◆ **Problem description**:
Send back the listing, word for word.

◆ **Records supplied**:

·····

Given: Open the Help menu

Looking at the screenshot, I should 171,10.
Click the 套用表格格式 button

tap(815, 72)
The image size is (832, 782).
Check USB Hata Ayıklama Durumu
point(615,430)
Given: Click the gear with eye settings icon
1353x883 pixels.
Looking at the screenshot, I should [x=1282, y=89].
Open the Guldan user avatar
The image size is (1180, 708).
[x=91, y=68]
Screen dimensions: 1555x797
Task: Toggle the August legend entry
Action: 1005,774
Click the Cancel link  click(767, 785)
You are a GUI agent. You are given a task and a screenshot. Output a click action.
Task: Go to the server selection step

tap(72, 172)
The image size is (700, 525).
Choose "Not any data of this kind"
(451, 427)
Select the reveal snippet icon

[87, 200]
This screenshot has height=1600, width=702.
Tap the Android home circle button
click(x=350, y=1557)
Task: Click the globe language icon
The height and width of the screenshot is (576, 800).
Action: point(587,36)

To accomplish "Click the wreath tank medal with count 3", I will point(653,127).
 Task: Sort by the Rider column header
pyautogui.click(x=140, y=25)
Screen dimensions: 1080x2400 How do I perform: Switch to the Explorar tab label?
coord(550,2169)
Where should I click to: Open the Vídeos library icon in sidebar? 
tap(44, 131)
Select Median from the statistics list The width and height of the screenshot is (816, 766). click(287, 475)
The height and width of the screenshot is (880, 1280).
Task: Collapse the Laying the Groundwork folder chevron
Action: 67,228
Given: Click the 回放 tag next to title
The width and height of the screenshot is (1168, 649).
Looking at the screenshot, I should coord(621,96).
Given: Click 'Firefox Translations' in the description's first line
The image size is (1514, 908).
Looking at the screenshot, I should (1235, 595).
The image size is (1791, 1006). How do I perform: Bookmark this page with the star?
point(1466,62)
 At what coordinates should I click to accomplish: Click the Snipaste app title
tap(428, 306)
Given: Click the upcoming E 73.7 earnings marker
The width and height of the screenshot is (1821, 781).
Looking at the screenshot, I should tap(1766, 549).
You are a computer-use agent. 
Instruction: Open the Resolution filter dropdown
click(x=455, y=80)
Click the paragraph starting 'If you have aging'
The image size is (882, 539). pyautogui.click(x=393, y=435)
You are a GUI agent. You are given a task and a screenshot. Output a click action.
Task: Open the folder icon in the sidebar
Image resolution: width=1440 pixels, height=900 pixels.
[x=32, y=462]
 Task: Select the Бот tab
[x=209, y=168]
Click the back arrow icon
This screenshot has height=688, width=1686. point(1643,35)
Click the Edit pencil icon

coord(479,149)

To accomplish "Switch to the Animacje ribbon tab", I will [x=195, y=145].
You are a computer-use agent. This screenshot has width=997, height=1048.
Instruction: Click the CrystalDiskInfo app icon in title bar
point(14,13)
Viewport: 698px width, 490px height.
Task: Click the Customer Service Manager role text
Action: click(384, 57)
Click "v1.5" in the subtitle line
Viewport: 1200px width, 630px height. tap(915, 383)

·····

◆ **Answer box**:
Given: Open the Help menu

Looking at the screenshot, I should 171,10.
Click the 套用表格格式 button

tap(815, 72)
The image size is (832, 782).
Check USB Hata Ayıklama Durumu
point(615,430)
Given: Click the gear with eye settings icon
1353x883 pixels.
Looking at the screenshot, I should [x=1282, y=89].
Open the Guldan user avatar
The image size is (1180, 708).
[x=91, y=68]
Screen dimensions: 1555x797
Task: Toggle the August legend entry
Action: 1005,774
Click the Cancel link  click(767, 785)
You are a GUI agent. You are given a task and a screenshot. Output a click action.
Task: Go to the server selection step

tap(72, 172)
The image size is (700, 525).
Choose "Not any data of this kind"
(451, 427)
Select the reveal snippet icon

[87, 200]
This screenshot has height=1600, width=702.
Tap the Android home circle button
click(x=350, y=1557)
Task: Click the globe language icon
The height and width of the screenshot is (576, 800).
Action: point(587,36)

To accomplish "Click the wreath tank medal with count 3", I will point(653,127).
 Task: Sort by the Rider column header
pyautogui.click(x=140, y=25)
Screen dimensions: 1080x2400 How do I perform: Switch to the Explorar tab label?
coord(550,2169)
Where should I click to: Open the Vídeos library icon in sidebar? 
tap(44, 131)
Select Median from the statistics list The width and height of the screenshot is (816, 766). click(287, 475)
The height and width of the screenshot is (880, 1280).
Task: Collapse the Laying the Groundwork folder chevron
Action: 67,228
Given: Click the 回放 tag next to title
The width and height of the screenshot is (1168, 649).
Looking at the screenshot, I should coord(621,96).
Given: Click 'Firefox Translations' in the description's first line
The image size is (1514, 908).
Looking at the screenshot, I should (1235, 595).
The image size is (1791, 1006). How do I perform: Bookmark this page with the star?
point(1466,62)
 At what coordinates should I click to accomplish: Click the Snipaste app title
tap(428, 306)
Given: Click the upcoming E 73.7 earnings marker
The width and height of the screenshot is (1821, 781).
Looking at the screenshot, I should tap(1766, 549).
You are a computer-use agent. 
Instruction: Open the Resolution filter dropdown
click(x=455, y=80)
Click the paragraph starting 'If you have aging'
The image size is (882, 539). pyautogui.click(x=393, y=435)
You are a GUI agent. You are given a task and a screenshot. Output a click action.
Task: Open the folder icon in the sidebar
Image resolution: width=1440 pixels, height=900 pixels.
[x=32, y=462]
 Task: Select the Бот tab
[x=209, y=168]
Click the back arrow icon
This screenshot has height=688, width=1686. point(1643,35)
Click the Edit pencil icon

coord(479,149)

To accomplish "Switch to the Animacje ribbon tab", I will [x=195, y=145].
You are a computer-use agent. This screenshot has width=997, height=1048.
Instruction: Click the CrystalDiskInfo app icon in title bar
point(14,13)
Viewport: 698px width, 490px height.
Task: Click the Customer Service Manager role text
Action: click(384, 57)
Click "v1.5" in the subtitle line
Viewport: 1200px width, 630px height. tap(915, 383)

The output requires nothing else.